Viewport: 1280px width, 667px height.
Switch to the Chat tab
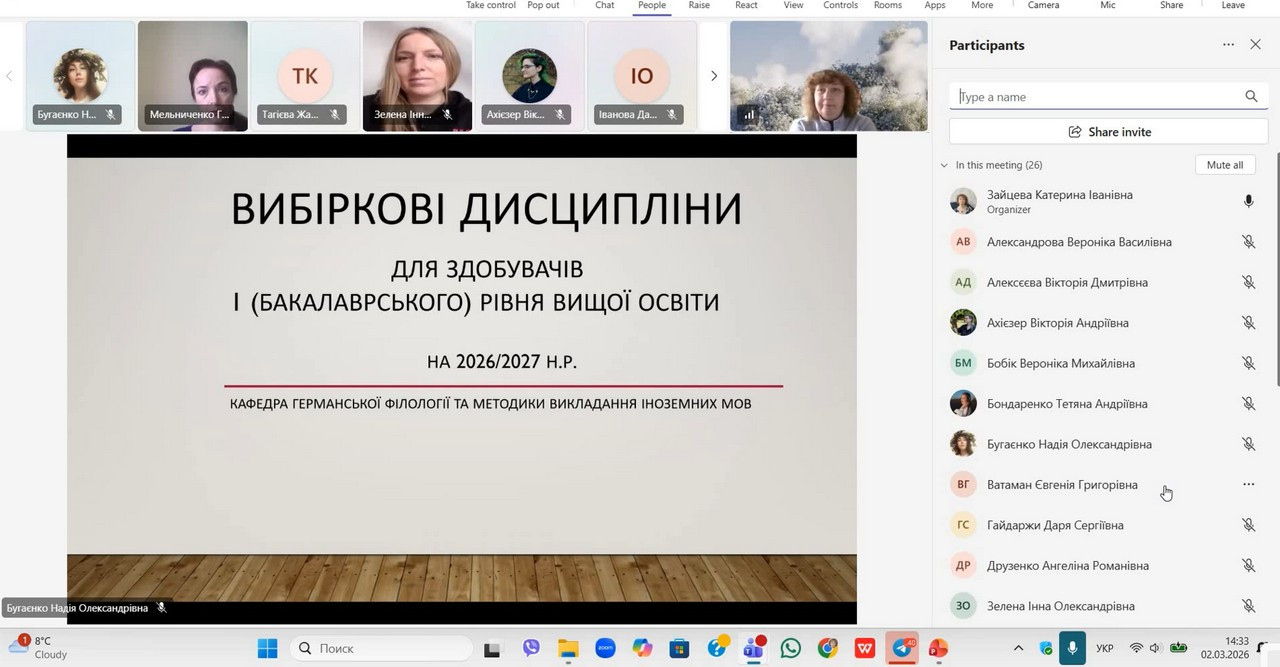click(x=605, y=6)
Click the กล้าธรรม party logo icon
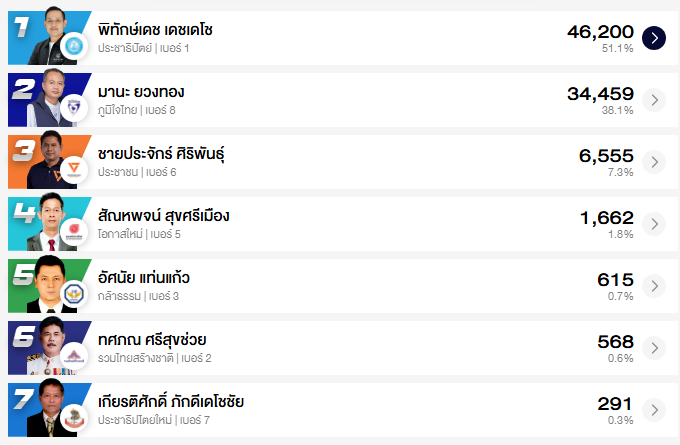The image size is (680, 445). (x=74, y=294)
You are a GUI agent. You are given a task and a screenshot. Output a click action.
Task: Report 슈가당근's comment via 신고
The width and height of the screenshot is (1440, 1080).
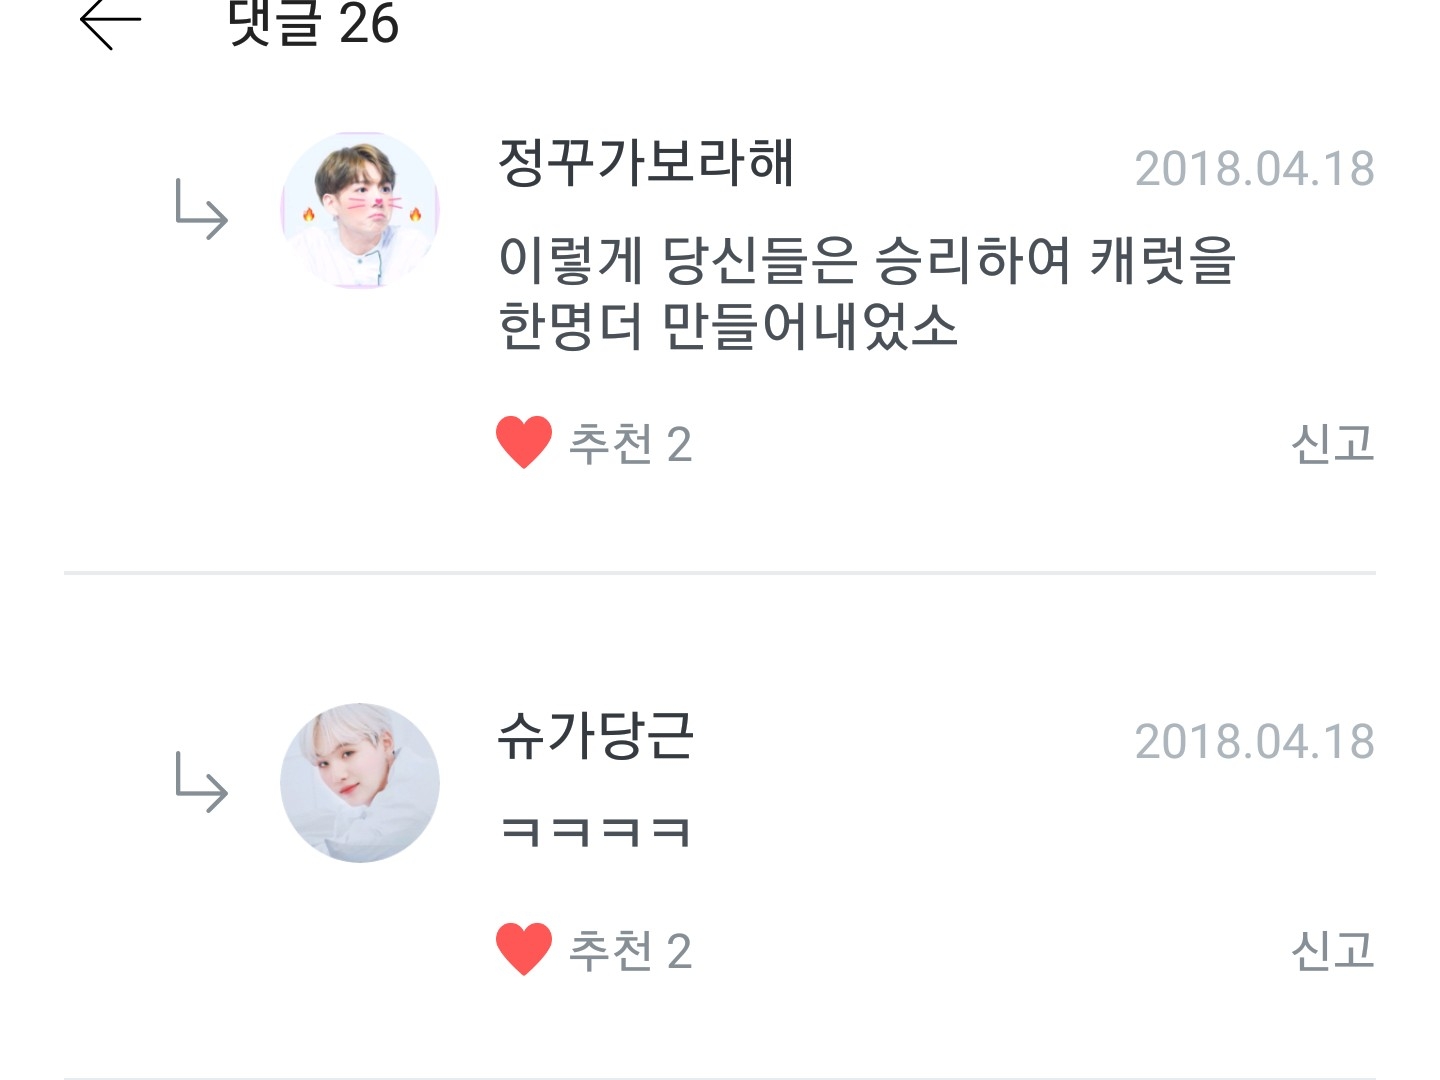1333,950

++++++++++++++++++++

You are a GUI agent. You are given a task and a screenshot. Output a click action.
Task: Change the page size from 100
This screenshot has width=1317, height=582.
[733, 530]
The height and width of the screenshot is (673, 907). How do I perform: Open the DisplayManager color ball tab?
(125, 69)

++++++++++++++++++++

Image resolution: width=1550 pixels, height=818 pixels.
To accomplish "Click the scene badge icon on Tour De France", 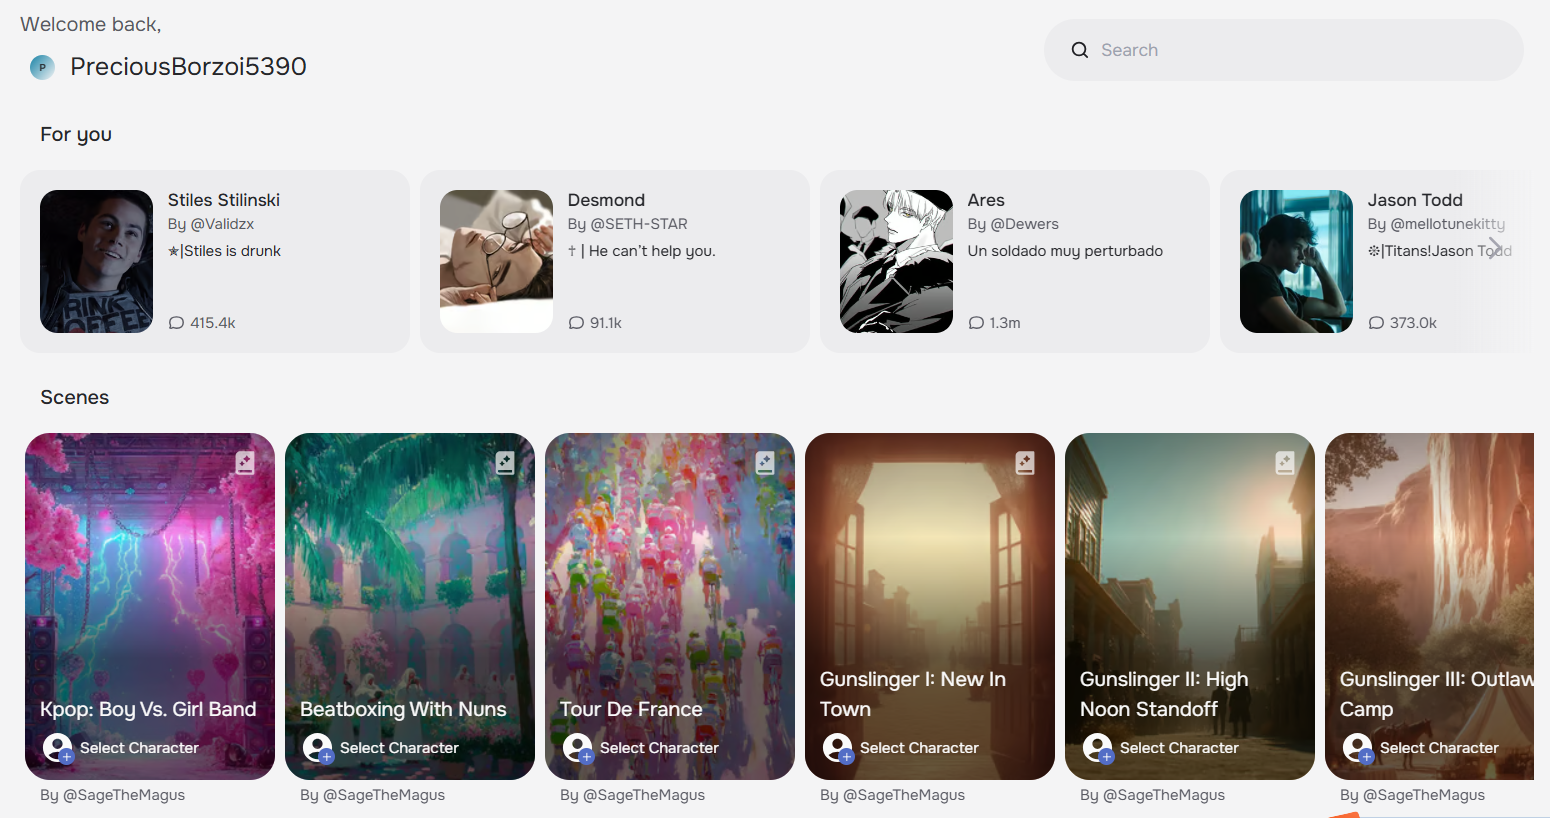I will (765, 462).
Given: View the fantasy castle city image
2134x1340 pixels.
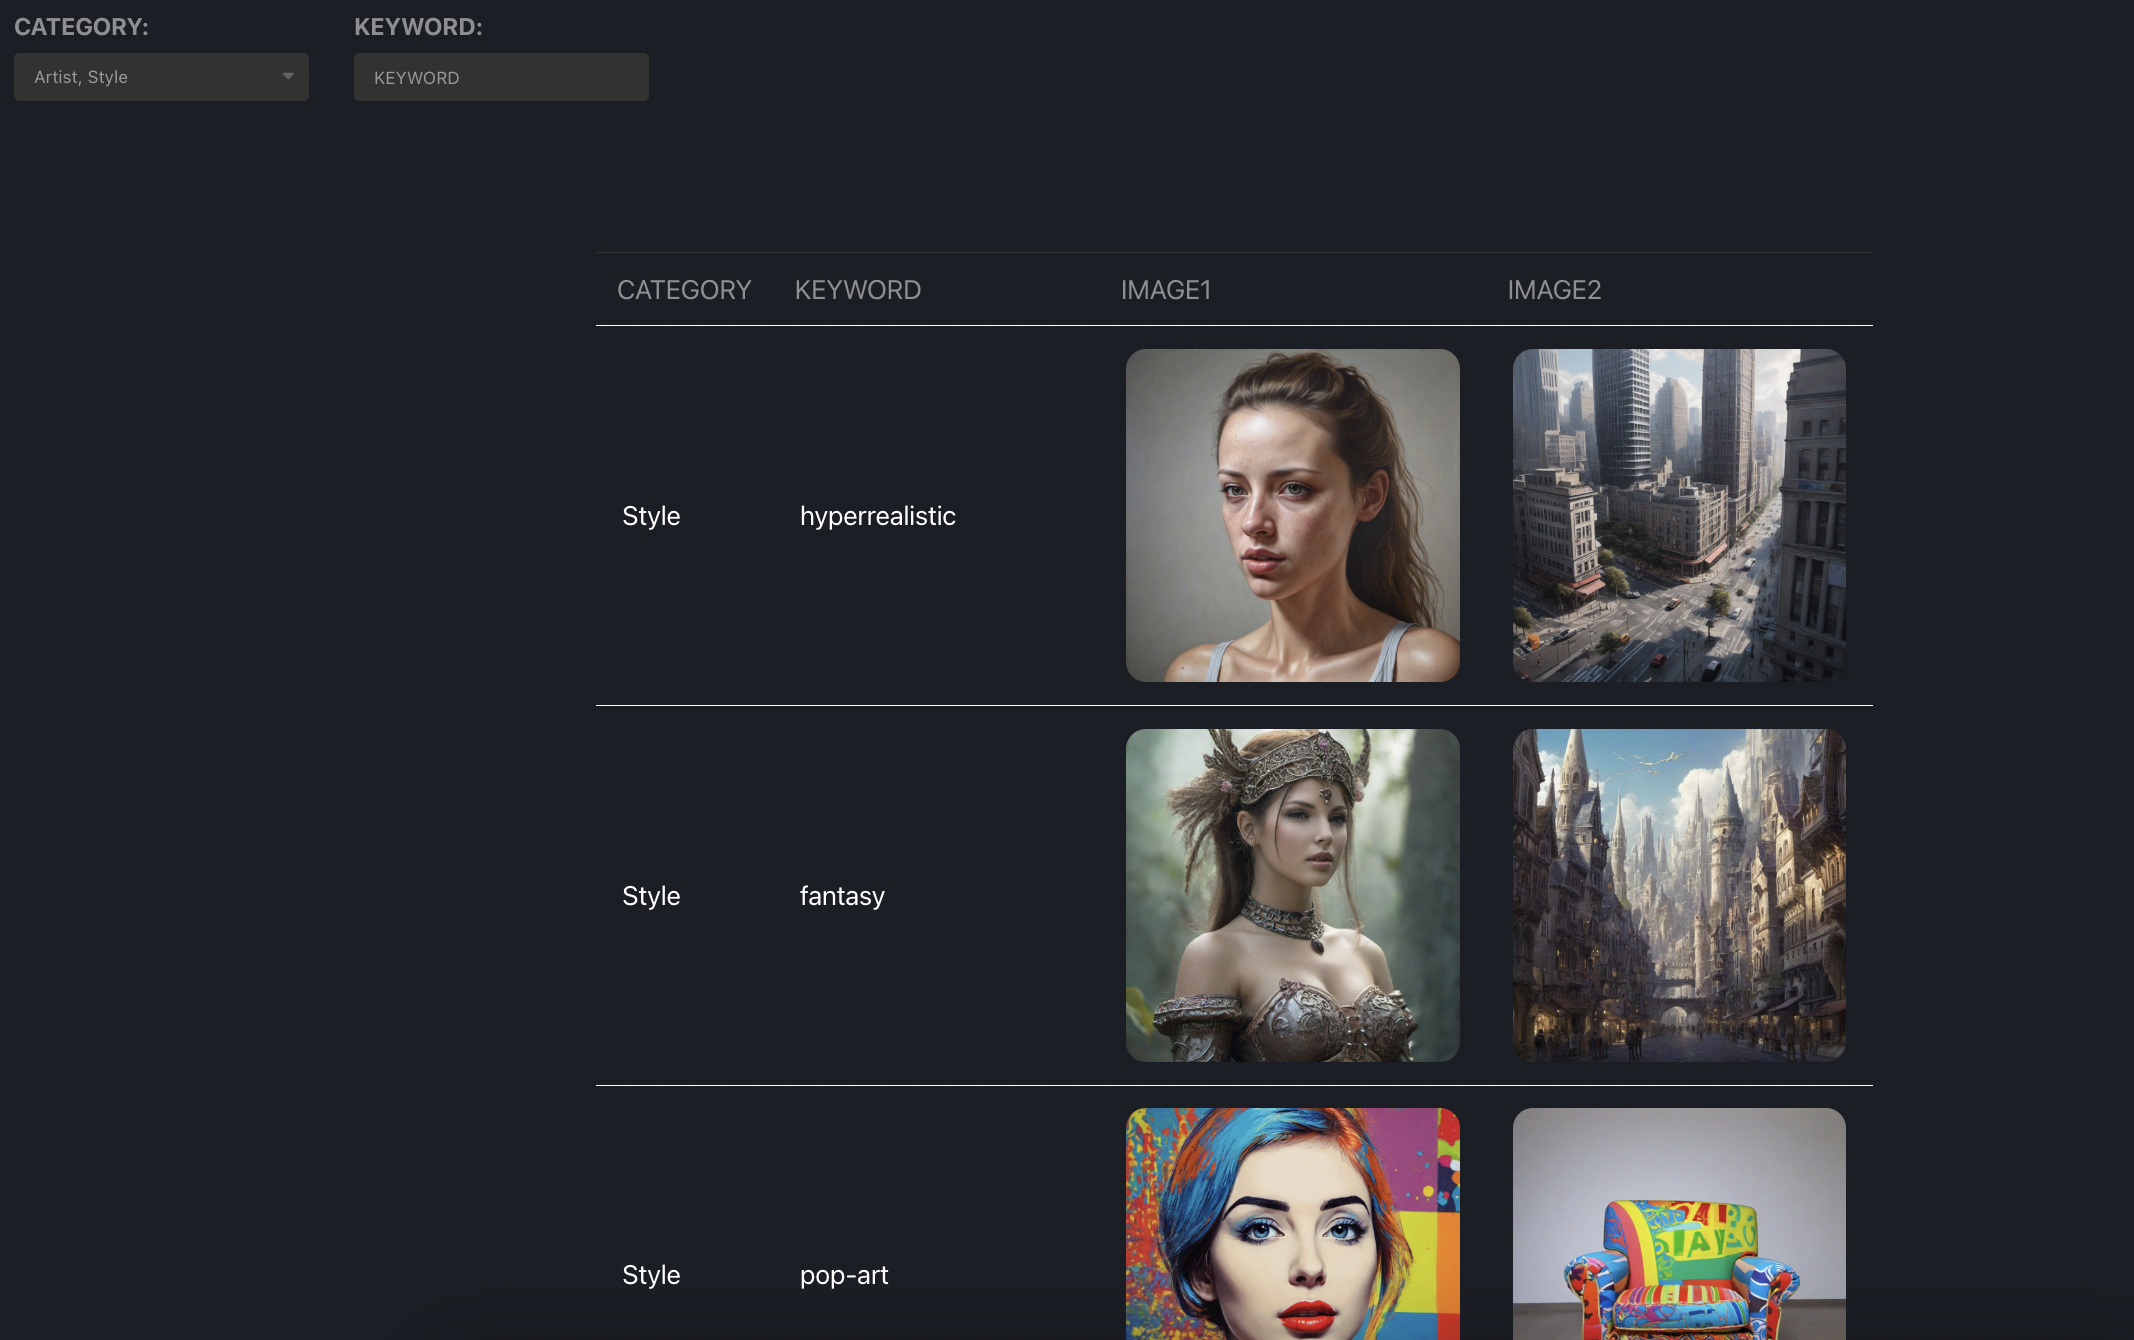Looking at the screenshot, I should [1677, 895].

++++++++++++++++++++

→ **EXERCISE**: Extract the records word for word, from the line containing "Given: View the fantasy castle city image" through the line containing "Looking at the", and leave the pictures out.

→ **COMPLETE OUTPUT**:
Given: View the fantasy castle city image
2134x1340 pixels.
Looking at the screenshot, I should [1677, 895].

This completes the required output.